The village residences seemed to have gone to law
with a similar absence of consideration, for a score
of weak little lath-and-plaster cabins clung in confusion
about the Attorney’s red-brick house, which,
with glaring door-steps and a most terrific scraper,
seemed to serve all manner of ejectments upon them.
They were as various as labourers high-shouldered,
wry-necked, one-eyed, goggle-eyed, squinting, bow-legged,
knock-knee’d, rheumatic, crazy. Some of
the small tradesmen’s houses, such as the crockery-shop
and the harness-maker, had a Cyclops window in the
middle of the gable, within an inch or two of its
apex, suggesting that some forlorn rural Prentice
must wriggle himself into that apartment horizontally,
when he retired to rest, after the manner of the worm.
So bountiful in its abundance was the surrounding
country, and so lean and scant the village, that one
might have thought the village had sown and planted
everything it once possessed, to convert the same into
crops. This would account for the bareness of
the little shops, the bareness of the few boards and
trestles designed for market purposes in a corner of
the street, the bareness of the obsolete Inn and Inn
Yard, with the ominous inscription “Excise Office”
not yet faded out from the gateway, as indicating
the very last thing that poverty could get rid of.
This would also account for the determined abandonment
of the village by one stray dog, fast lessening in
the perspective where the white posts and the pond
were, and would explain his conduct on the hypothesis
that he was going (through the act of suicide) to
convert himself into manure, and become a part proprietor
in turnips or mangold-wurzel.
Mr. Traveller having finished his
breakfast and paid his moderate score, walked out
to the threshold of the Peal of Bells, and, thence
directed by the pointing finger of his host, betook
himself towards the ruined hermitage of Mr. Mopes
the hermit.
For, Mr. Mopes, by suffering everything
about him to go to ruin, and by dressing himself in
a blanket and skewer, and by steeping himself in soot
and grease and other nastiness, had acquired great
renown in all that country-side far greater
renown than he could ever have won for himself, if
his career had been that of any ordinary Christian,
or decent Hottentot. He had even blanketed and
skewered and sooted and greased himself, into the
London papers. And it was curious to find, as
Mr.

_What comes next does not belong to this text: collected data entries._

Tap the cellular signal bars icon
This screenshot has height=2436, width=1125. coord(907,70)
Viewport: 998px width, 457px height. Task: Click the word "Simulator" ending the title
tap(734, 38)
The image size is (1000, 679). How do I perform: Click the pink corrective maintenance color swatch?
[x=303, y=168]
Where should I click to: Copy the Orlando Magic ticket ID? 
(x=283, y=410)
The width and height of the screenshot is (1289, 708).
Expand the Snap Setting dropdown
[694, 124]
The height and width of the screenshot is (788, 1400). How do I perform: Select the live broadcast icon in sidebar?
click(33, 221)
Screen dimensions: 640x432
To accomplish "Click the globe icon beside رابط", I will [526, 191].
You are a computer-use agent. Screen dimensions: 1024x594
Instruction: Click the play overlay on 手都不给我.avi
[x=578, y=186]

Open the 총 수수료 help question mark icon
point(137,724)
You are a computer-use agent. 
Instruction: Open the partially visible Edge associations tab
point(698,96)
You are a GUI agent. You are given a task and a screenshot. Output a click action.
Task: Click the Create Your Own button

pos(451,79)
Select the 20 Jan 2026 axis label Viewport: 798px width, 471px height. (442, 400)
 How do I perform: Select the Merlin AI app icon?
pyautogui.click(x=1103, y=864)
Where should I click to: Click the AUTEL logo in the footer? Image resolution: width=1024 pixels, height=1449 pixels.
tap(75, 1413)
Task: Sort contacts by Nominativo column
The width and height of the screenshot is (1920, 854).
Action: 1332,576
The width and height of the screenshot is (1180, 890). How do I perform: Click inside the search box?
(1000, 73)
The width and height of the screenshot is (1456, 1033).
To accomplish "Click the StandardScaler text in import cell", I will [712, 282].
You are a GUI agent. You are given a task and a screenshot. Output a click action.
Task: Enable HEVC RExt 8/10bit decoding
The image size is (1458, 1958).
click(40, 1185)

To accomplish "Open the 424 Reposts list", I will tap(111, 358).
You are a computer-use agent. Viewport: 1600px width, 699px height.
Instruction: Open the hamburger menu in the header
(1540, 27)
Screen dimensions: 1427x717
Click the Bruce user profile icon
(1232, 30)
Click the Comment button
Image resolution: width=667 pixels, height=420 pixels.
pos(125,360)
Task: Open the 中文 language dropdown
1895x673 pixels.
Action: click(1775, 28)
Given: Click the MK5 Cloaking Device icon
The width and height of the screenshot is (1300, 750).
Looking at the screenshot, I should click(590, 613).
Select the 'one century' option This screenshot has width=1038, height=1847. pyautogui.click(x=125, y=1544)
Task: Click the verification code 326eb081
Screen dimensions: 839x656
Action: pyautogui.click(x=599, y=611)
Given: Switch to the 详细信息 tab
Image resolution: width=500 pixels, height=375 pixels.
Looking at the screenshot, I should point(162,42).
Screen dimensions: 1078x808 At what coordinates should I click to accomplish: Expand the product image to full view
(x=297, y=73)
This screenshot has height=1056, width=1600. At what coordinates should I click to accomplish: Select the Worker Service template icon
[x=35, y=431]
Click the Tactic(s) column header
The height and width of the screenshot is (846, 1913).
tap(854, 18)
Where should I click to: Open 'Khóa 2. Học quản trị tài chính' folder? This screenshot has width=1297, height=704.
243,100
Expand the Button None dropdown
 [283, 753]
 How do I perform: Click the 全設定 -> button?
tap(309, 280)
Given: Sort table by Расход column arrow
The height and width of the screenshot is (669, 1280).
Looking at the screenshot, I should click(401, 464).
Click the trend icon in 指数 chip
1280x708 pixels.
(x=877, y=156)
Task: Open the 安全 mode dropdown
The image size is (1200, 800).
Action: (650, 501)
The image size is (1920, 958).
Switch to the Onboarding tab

Traveller found by stopping for a new direction
at this farm-house or at that cottage as he went along,
with how much accuracy the morbid Mopes had counted
on the weakness of his neighbours to embellish him.
A mist of home-brewed marvel and romance surrounded
Mopes, in which (as in all fogs) the real proportions
of the real object were extravagantly heightened.
He had murdered his beautiful beloved in a fit of
jealousy and was doing penance; he had made a vow
under the influence of grief; he had made a vow under
the influence of a fatal accident; he had made a vow
under the influence of religion; he had made a vow
under the influence of drink; he had made a vow under
the influence of disappointment; he had never made
any vow, but “had got led into it” by the
possession of a mighty and most awful secret; he was
enormously rich, he was stupendously charitable, he
was profoundly learned, he saw spectres, he knew and
could do all kinds of wonders. Some said he
went out every night, and was met by terrified wayfarers
stalking along dark roads, others said he never went
out, some knew his penance to be nearly expired, others
had positive information that his seclusion was not
a penance at all, and would never expire but with
himself. Even, as to the easy facts of how old
he was, or how long he had held verminous occupation
of his blanket and skewer, no consistent information
was to be got, from those who must know if they would.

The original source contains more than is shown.